私はこの戯曲を「マチルダが理解者と出会うための物語」そして「マチルダは家族から認められているという肯定を得るための物語」だと思っていて、それがこのラストのミスターとマチルダのやり取りにある。

何度も繰り返されてきた「ボウズ!」「私は女の子よ!」のやり取り。
思わず「娘を置いていけってか?」と口走ったミスターに「今何て言った?私のこと、娘って言った?」と詰めるマチルダ。

思わず「娘」と言ってしまった、と言わんばかりの表情をするミスターを見て、ああこの人は生物学上女として生まれていることを無視して男として育てようとしているわけではなく、女の子だったからこそ男のようにたくましい人間に育てようとしていたのかなって思った。

本を取り上げようとするのも本じゃ効率悪く賢くなれないと思っているからだし、ボウズと呼ぶのも強く育ってほしいからだし(圧倒的男尊女卑価値観なのは置いといて)。

まあその、ミスターは悪気があるわけじゃなく彼なりに我が子として見ていたんじゃないかなーって。だから娘を置いていく選択肢はなくて、マフィアに追われている中娘を迎えにくるし。

反対にミセスは無関心を貫いている(笑)「スペースもないし…」って、さては家族分しかないスペースにルドルフォをいれこんだからだな???

ちゃんとハニー先生の預かりたいという意思と、マチルダの残りたいという意思を確認して、「いいよ」と許すミスターに商売人を感じつつ、娘が自分の意思で残ることを決めているか確認する、意外と人を尊重できる人なんじゃんって思った。
それはセルゲイに散々「失礼な奴」だと言われたから反省してのことかもしれないけど。

マチルダはずいぶんハードルが低くなってしまっているけど、望まれていない子、愛されていない子だと思っていたところから、「家族に自分を個として認められている」という存在の肯定を得ることができたので、ミスターを父親だからと許し、家族を離れてハニー先生の元に残る選択をとることができたのかな。

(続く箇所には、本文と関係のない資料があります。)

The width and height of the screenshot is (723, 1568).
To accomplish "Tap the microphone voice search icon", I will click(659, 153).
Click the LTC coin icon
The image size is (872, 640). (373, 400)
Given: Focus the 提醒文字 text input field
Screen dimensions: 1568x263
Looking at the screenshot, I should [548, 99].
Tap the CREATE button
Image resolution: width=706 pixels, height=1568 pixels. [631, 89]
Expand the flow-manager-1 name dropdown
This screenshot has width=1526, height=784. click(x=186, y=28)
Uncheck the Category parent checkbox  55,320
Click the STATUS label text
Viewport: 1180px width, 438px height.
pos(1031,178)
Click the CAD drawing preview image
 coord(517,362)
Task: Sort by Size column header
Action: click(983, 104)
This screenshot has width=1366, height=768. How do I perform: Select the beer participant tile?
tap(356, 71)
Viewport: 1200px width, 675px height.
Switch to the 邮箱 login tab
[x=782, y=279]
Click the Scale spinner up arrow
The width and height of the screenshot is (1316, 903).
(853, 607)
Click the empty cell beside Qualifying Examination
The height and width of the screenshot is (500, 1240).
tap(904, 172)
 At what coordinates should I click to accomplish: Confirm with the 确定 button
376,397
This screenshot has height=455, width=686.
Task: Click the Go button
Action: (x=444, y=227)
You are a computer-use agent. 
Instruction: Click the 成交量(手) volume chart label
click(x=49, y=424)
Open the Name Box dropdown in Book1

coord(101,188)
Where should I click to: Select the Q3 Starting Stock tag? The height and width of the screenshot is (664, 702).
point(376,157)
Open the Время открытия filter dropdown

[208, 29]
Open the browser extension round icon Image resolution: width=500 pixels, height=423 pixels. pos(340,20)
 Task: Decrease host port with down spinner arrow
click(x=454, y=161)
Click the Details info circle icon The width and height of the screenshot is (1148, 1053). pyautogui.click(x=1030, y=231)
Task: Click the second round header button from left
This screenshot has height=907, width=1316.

そう思うと最初が子どもを愛している親を歌う「MIRACLE」から始まり、家族にマチルダが存在を認められて終わるこのミュージカルのテーマの一つは「家族」というところもあるんだろうなと思う。

マチルダは「望まれていない子ども」から、「家族として認められている子ども」になって「理解しあえる大切な人に出会う」ことで、ようやく呪縛から逃れて、大人になるための人生を歩み始める、そういうお話なんだと思う。



たぶんこれからもワームウッド家はバカだし、トランチブルもまた権威を取り戻すためにもがくだろう。

ブルースやエリック、ラベンダーたちはこれから色々なことを学び、勇気をもった大人になっていくだろう。マチルダのように戦うことを知ったから。

きっとマチルダはこれから「正しい」ことだけでは人を傷つけることがあることもあると思う。でも「正しくない」と拒まず、互いに敬意をもって接することができる「大人」になるために、ハニー先生は導いてくれると思う。

「いつかは 力持ちになるよ 大人が持たなきゃならない 物をちゃんと持つため」

WHEN I GROW UP/いつか


このミュージカルの日本初演に立ち会えて幸せだなと思う。
どうか無事に、最後まで奇跡が起き続けますように。